In this era of aggressive wokeness and cancel culture, Pixar and Disney went to great lengths to make sure ‘Soul’ was not deemed racist and was acceptable to black people.
According to the New York Times, “Knowing their work would be minutely scrutinized, the director Pete Docter, the co-screenwriter Mike Jones and the producer Dana Murray, who are white, set out to create a character who would be believably Black while avoiding the stereotypes of the past.”
So, the question is how could these artists, who are members of a race (white) so despicable the New York Times refuses to capitalize it, believably create a character whose race (Black) is so superior that it is always capitalized in the same organ?
As the Times informs us, the first step in this Herculean task was Pixar’s vice president for inclusion strategies, Britta Wilson, building a ‘Cultural Trust’ made up of the company’s black employees.
The second step was that the production “talked to a lot of external consultants and black organizations...”
And, finally, it brought in black playwright Kemp Powers as a screenwriter. He then got promoted to co-director, becoming the first black director in Pixar history.Also on rt.com Making great movies in Hollywood is difficult. Anti-white racism will make it impossible
If you think all of that corporate pandering – from having a vice president of “inclusion strategies” and introducing a “Cultural Trust” to hiring a racial consultant – seems transparently ridiculous, repulsively shameless, and downright griftery, you are not alone. But, thankfully, the film somewhat succeeds despite – as opposed to because of – all of this human resources-inspired nonsense.
Ironically, the end result of all of Pixar’s gratuitous genuflecting to black people is a film that is strikingly color blind in a gloriously unwoke, old-fashioned, and beautifully rational Martin Luther King-esque kind of way, as Joe’s race is actually entirely incidental to the story in ‘Soul’.
To the film’s great credit, it doesn’t tell a black story – it tells a human story. ‘Soul’ transcends race and all of our other superficial differences, such as gender, and highlights the fact that we’re not ‘white’ people and ‘black’ people, but, rather, just people – all of us filled with hopes, fears, dreams, and heartbreaks.
The funny thing about Pixar being so scared of being called “racist” that it bent over backwards to make ‘Soul’ acceptable to black people, though, is that it wasn’t black people it needed to be worried about. It was the woke.
A case in point is Kirsten Acuna, a non-black film critic for the Insider, who was deeply disturbed by the movie’s racial politics – so much so, in fact, that the rather harmless film left her “cringing up until the very last minute.”

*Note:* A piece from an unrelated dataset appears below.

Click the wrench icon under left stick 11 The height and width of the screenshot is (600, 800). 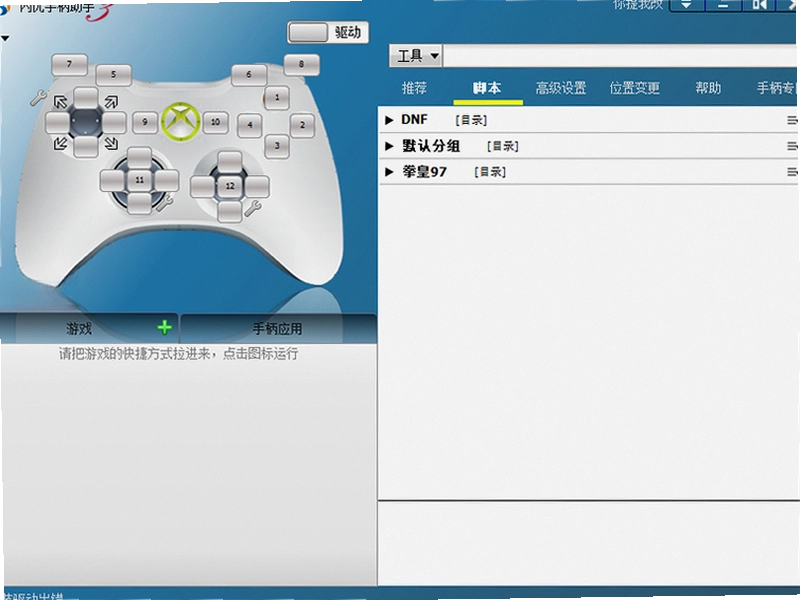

Acuna’s specific woke complaints contain too many spoilers to share in detail. But one of her non-spoiler issues was that “Pixar’s first Black-led film should celebrate a Black man’s experience and solely focus on his dreams and desires. Instead, Joe’s life takes a backseat in order for a white woman to figure out what she wanted from life.”
Contrary to Acuna’s complaint, there is actually no ‘white woman’ character in the movie at all. Even though the alleged offending character, ‘22’, is voiced by white actress Tina Fey, a major premise of the movie is that ‘22’ is a spiritual entity capable of taking any form.
Acuna was also dismayed that ‘Soul’ has a 97 percent critical score on Rotten Tomatoes, declaring that the majority of critics who have reviewed the movie are white, and “shouldn’t at least half of the reviews for Pixar’s first film with a Black lead come from critics of color?”
So, if we studiously apply Ms. Acuna’s race-based test for film critics, then the obvious question becomes: Why didn’t Ms. Acuna let a black critic write a review of Pixar’s first black-led film for Insider instead of writing one herself?
This is why wokeness is so insidious and why trying to appease it is a Sisyphean venture, because it is an inherently irrational, emotionally fueled exercise in grievance seeking and virtue signaling. Vacuous and vapid woke fools such as Kirsten Acuna lamenting a movie’s allegedly troublesome racial politics provide all the proof you need.
As for my opinion? Well, ‘Soul’ wasn’t as great as I’d hoped it would be, but it wasn’t bad. It’s an at times entertaining, thought-provoking, visually gorgeous and interesting movie.
My biggest issue with ‘Soul’ is that it isn’t quite as philosophically profound as it could have been, but, to my surprise and its credit, it also isn’t heavy-handed and politically preachy. For that I was very grateful, and you should be, too.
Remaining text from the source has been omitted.